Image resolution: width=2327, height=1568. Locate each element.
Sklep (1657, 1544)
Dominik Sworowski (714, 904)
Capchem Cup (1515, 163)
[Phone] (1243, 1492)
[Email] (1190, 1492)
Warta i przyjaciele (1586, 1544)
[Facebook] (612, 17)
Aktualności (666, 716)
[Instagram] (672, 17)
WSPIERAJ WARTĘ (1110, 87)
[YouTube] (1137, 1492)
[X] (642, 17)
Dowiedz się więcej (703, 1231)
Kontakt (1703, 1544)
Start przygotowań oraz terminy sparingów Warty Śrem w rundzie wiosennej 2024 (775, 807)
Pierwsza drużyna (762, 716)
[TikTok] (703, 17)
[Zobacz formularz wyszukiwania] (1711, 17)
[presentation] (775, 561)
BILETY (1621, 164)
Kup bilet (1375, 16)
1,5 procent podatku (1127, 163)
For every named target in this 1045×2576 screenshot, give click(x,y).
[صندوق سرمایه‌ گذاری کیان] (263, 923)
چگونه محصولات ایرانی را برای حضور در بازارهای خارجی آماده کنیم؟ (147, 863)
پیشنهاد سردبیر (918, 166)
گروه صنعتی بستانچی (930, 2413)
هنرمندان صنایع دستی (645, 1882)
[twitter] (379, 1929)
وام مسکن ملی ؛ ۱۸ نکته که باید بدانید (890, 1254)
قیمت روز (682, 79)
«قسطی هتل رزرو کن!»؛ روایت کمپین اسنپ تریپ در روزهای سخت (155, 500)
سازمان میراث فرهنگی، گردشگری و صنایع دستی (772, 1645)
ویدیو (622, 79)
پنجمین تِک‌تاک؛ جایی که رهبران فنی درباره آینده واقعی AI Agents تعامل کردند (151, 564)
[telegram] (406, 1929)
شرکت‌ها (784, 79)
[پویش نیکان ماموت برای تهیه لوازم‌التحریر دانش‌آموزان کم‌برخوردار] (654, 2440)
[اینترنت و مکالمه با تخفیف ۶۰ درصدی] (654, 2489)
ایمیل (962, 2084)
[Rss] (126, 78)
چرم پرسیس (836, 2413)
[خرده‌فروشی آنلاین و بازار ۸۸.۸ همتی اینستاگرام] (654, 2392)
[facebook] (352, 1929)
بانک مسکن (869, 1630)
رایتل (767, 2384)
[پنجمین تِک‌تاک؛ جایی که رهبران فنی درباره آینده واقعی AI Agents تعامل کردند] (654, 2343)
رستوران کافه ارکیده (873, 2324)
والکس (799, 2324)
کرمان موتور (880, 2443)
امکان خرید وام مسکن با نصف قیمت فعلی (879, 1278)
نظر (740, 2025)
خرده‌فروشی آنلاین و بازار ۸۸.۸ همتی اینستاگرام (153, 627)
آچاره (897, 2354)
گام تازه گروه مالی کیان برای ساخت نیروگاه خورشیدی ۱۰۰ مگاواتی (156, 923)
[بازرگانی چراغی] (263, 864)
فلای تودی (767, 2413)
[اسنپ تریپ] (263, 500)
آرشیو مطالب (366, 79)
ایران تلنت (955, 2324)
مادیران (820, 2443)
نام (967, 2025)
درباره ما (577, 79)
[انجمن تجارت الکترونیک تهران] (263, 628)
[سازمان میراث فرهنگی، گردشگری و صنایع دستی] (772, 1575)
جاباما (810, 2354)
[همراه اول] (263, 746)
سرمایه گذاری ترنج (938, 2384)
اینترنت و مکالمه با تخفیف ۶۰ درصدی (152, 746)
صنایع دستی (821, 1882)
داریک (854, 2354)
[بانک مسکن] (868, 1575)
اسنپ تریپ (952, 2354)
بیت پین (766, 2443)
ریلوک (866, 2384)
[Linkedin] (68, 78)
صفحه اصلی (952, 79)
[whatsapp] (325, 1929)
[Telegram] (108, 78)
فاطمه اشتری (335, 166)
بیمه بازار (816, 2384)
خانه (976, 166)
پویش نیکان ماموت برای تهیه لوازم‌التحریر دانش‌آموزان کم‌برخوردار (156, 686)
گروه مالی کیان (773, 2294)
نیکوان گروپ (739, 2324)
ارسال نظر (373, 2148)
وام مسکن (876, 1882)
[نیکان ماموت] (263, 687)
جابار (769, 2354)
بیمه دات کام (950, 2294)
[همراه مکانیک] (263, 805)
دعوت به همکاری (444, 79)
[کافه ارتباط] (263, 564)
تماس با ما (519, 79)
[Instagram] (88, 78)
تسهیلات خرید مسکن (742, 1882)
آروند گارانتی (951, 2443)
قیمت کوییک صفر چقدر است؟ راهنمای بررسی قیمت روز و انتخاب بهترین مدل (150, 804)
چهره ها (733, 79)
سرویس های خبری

:: INSTRUCTIONS FOR THE TASK ::
Your answer should consist only of the lines above between the line holding "Warta i przyjaciele (1586, 1544)" and the line holding "Kup bilet (1375, 16)", inclusive, each transcribed exactly.

:: TASK OUTPUT ::
Warta i przyjaciele (1586, 1544)
[Facebook] (612, 17)
Aktualności (666, 716)
[Instagram] (672, 17)
WSPIERAJ WARTĘ (1110, 87)
[YouTube] (1137, 1492)
[X] (642, 17)
Dowiedz się więcej (703, 1231)
Kontakt (1703, 1544)
Start przygotowań oraz terminy sparingów Warty Śrem w rundzie wiosennej 2024 (775, 807)
Pierwsza drużyna (762, 716)
[TikTok] (703, 17)
[Zobacz formularz wyszukiwania] (1711, 17)
[presentation] (775, 561)
BILETY (1621, 164)
Kup bilet (1375, 16)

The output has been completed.